You have many choices when it comes to programming languages, depending on your needs. Python is often recommended for beginners because it is easy to read and understand. For more complex applications, however, Java is better suited.
This article discusses two languages that are closely related: Elixir and Erlang. For a better understanding of which language is right for your project, let’s look at both languages closely.
An overview of Erlang
Virding, Armstrong, and Williams developed Erlang in 1986. Ericsson was the exclusive owner of this tool at the time. Erlang was later released as an open-source programming language by Ericsson in 1998.
This functional programming language is used by developers to create computer systems that handle large amounts of traffic. Erlang is also used by system administrators to implement soft real-time calculations in real-time applications.
Erlang’s pros and cons
Continuity and parallelism
Designed to accommodate multiple CPU cores, Erlang programs can benefit from today’s multicore processors.
Tolerance for failure
In contrast to languages such as C or Java, the Erlang programming language is extremely fast and highly reliable. By restarting Erlang processes automatically, a crash can be minimized and errors can be prevented from spreading throughout the system.
Difficult to learn
Object-oriented programmers often find functional programming concepts difficult to implement, although they are not difficult to understand in theory. Erlang has a unique syntax and semantics (inspired by Prolog), so inexperienced Erlang programmers may have some difficulties learning how to write programs in it.
The lack of library support
The number of libraries suitable for Erlang is still relatively small compared to other languages. The language may require the developer to write their code or learn a new language.
An overview of Elixir
In contrast to interpreted languages like Ruby, Elixir compiles down to bytecode that can run under the Erlang Virtual Machine. A major difference between Ruby and Elixir is the way concurrency is handled – Elixir uses actor-based concurrency instead of thread-based concurrency. The Elixir language does not use method overloading but instead relies on pattern matching. This leads to more declarative and easy-to-read code.
As a result of Elixir’s use of the Erlang Virtual Machine (VM), this language is known for scalability, fault tolerance, and low latency. It’s also used for web development and embedded software applications.
Elixir’s pros and cons
Functional programming language
As a result, it features pure functions and immutable data structures. Larger projects tend to benefit from functional languages since they are generally easier to reason about than imperative languages.

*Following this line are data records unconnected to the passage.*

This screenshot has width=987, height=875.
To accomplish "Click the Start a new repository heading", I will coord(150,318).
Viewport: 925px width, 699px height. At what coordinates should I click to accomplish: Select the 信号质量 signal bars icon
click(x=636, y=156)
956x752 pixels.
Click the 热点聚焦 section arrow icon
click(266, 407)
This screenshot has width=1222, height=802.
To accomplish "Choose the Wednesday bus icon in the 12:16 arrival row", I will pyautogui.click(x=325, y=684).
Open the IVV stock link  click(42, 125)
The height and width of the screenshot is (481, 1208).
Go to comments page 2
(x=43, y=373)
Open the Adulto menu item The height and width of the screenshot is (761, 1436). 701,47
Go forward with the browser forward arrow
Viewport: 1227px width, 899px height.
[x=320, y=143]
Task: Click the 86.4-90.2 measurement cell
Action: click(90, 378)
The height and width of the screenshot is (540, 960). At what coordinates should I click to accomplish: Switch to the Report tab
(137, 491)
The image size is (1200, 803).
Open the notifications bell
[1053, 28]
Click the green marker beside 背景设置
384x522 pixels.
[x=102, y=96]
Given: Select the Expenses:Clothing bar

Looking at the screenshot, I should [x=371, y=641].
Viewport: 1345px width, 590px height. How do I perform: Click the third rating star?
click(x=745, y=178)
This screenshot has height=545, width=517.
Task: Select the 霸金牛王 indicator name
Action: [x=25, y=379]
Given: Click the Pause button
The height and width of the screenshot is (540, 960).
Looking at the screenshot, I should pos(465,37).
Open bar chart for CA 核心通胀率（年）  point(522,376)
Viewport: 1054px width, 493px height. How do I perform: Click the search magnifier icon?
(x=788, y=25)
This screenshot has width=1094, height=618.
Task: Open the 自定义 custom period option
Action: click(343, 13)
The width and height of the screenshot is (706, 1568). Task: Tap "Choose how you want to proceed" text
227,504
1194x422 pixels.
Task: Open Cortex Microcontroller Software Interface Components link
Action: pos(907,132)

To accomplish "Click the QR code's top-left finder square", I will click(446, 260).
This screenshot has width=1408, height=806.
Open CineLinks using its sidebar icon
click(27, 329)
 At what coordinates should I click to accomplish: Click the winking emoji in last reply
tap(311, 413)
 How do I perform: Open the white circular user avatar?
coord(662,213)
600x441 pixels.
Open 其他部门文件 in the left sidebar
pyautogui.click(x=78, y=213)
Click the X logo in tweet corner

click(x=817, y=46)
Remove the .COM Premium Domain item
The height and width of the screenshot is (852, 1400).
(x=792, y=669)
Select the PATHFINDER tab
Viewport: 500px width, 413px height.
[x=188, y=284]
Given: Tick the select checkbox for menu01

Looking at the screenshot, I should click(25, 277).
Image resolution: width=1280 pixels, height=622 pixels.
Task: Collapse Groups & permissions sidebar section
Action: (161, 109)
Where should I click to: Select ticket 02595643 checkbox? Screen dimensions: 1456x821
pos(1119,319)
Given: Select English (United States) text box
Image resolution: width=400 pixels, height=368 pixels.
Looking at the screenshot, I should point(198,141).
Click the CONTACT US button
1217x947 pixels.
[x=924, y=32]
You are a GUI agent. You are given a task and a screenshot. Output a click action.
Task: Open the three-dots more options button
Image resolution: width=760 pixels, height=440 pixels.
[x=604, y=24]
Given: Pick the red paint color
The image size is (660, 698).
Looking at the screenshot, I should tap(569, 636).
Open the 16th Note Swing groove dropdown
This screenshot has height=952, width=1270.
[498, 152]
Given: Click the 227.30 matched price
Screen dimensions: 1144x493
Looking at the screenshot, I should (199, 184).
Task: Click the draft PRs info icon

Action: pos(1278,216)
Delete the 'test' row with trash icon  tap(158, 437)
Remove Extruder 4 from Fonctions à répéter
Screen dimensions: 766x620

Code can be written quickly thanks to its concise syntax. Getting up and running with Elixir is also a breeze thanks to its excellent tooling support.
Ideal for scalable applications
In Elixir, concurrency and fault tolerance are built into the Erlang virtual machine.
There are still opportunities to get support and help when you need it, even though it’s not as large as some other languages.
Unlike a 90s language, Elixir is a 2010s language. In addition, stability was taken into consideration when designing it.
Friendly and modern syntax
Additionally, its hygienic macro system provides much more flexibility than Erlang’s metaprogramming capabilities. Unfortunately, this comes at a price, if macros are used incorrectly or prematurely, the codebase can become convoluted, making debugging and reading difficult.